A conversation with the Former Lease Accounting Manager with the Largest Home Improvement Retailer in the US.
I worked with a Fortune 50 retailer when the initial lease accounting regulation draft was released, and the accounting teams were buzzing. I received requests from the highest level of the organization to analyze our lease obligations and forecast their impact on the balance sheet.
Soon afterward, I was asked to lead the company’s efforts to prepare for the new standards because we understood that they presented a “not if, but when” situation.
As we considered our obligations, we recognized that consolidating all lease data into one department would help gain efficiency in preparing financial reports, 10K footnotes, budgets and forecasts. Initially, I was concerned that other departments, which had traditionally housed their lease data, might resist the move to consolidate all their lease information with accounting teams.

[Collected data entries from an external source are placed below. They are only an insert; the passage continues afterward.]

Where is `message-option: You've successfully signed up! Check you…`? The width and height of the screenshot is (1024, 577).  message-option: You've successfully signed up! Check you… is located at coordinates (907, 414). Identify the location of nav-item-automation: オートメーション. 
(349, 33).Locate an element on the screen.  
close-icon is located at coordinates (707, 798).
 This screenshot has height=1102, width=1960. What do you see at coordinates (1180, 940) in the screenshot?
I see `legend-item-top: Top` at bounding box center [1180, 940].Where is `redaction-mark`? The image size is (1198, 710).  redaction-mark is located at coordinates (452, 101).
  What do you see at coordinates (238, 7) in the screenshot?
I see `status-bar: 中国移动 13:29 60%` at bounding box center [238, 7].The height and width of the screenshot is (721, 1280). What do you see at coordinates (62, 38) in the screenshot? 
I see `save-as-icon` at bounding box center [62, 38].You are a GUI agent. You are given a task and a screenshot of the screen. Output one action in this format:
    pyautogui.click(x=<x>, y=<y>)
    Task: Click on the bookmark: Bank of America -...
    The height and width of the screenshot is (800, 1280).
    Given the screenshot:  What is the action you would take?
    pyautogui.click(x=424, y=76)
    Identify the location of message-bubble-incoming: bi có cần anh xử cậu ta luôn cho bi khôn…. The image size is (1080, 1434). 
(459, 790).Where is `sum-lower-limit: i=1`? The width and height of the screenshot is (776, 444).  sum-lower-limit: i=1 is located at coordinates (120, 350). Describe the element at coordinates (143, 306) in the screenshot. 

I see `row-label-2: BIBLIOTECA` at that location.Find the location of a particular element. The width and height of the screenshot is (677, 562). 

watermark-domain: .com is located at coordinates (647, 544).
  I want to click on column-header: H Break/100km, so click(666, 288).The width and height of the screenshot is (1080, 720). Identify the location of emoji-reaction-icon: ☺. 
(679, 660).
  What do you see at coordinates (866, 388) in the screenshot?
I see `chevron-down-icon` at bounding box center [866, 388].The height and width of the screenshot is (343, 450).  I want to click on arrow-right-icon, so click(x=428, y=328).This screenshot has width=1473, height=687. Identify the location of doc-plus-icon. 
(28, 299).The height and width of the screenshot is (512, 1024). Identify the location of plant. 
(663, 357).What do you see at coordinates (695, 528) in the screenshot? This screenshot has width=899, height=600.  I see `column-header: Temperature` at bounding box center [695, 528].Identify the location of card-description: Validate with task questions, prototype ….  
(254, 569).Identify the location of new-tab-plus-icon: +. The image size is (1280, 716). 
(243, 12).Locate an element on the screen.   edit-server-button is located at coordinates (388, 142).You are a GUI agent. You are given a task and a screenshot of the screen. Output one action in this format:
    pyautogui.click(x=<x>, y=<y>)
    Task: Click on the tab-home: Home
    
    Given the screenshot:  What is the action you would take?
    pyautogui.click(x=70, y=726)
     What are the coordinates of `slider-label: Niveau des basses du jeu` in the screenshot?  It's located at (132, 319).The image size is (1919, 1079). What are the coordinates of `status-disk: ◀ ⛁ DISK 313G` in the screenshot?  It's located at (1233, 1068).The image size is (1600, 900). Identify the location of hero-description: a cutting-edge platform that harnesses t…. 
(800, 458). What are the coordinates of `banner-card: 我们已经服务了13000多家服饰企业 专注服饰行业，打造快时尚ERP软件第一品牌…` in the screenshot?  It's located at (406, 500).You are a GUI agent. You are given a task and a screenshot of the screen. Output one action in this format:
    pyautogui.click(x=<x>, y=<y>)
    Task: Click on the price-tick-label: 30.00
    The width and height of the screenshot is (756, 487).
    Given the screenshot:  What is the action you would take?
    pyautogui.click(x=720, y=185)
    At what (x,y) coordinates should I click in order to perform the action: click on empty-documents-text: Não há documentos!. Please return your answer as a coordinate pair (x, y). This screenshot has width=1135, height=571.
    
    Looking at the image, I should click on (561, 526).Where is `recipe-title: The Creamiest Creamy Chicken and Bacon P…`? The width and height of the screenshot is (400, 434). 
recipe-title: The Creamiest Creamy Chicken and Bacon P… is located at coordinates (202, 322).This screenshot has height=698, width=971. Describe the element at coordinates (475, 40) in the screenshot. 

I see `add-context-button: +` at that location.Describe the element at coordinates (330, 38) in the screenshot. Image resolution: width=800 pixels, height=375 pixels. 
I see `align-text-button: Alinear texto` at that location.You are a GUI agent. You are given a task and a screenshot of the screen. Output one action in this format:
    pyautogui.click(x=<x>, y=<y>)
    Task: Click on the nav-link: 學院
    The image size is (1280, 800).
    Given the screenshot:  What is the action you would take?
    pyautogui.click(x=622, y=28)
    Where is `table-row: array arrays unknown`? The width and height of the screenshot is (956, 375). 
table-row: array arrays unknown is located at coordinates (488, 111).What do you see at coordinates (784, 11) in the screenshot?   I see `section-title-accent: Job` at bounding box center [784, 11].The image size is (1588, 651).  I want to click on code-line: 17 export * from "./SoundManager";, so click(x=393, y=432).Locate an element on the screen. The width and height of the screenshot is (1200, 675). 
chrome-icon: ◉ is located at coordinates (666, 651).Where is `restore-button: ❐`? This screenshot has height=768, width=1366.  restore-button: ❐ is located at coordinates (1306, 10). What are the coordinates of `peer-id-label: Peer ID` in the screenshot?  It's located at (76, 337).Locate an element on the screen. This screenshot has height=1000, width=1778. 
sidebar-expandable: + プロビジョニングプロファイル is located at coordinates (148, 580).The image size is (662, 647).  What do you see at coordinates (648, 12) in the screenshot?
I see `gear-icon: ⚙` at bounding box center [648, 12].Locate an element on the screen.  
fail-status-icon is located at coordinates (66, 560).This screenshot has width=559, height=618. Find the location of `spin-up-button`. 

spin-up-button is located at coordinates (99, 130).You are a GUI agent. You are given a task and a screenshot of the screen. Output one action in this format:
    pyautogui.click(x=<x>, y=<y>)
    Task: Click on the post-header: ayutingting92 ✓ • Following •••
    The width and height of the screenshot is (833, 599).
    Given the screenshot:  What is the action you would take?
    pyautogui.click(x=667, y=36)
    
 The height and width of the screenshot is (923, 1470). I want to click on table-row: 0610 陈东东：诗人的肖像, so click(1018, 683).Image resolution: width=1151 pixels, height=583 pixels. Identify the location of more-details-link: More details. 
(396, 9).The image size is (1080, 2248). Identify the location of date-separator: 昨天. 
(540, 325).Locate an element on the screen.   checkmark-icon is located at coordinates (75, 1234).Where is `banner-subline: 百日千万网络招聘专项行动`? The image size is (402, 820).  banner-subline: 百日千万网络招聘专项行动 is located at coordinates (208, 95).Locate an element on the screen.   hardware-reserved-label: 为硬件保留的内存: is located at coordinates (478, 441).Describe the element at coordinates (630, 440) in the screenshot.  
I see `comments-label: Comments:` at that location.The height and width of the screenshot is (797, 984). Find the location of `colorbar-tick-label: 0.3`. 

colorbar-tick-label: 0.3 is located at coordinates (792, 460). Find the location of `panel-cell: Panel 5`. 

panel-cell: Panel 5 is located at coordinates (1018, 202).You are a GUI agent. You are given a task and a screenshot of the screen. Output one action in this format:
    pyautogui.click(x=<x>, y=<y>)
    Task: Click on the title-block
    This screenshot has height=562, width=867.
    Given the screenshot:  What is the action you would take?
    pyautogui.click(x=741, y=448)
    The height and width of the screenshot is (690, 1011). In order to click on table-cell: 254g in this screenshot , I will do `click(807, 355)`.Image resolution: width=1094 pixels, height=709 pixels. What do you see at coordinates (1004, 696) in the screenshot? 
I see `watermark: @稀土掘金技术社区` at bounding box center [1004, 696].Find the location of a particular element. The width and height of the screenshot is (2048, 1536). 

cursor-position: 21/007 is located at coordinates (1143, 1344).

I was sensitive to protecting relationships across departments and communicated that I was not interested in restricting the ability to manage their leases.
There were no objections after explaining how our efforts would bolster the visibility and control over lease data. Everyone was happy to help.
As I went through the consolidation process involving multiple departments and thousands of leases, it quickly became necessary to evaluate software solutions. I wanted something scalable and intuitive.
Also, to support my relationships with other leaders across the company, I wanted a software solution that was not just created to be an accounting tool. It had to be designed to support the business and provide robust accounting functionality.
While reviewing software solutions, I realized I could add more value to the organization. Organizing lease data in one system allowed the business to see patterns, eliminate waste and make more informed decisions.
Ultimately, not only could I provide better data around leasing, but I could also add money back to the bottom line.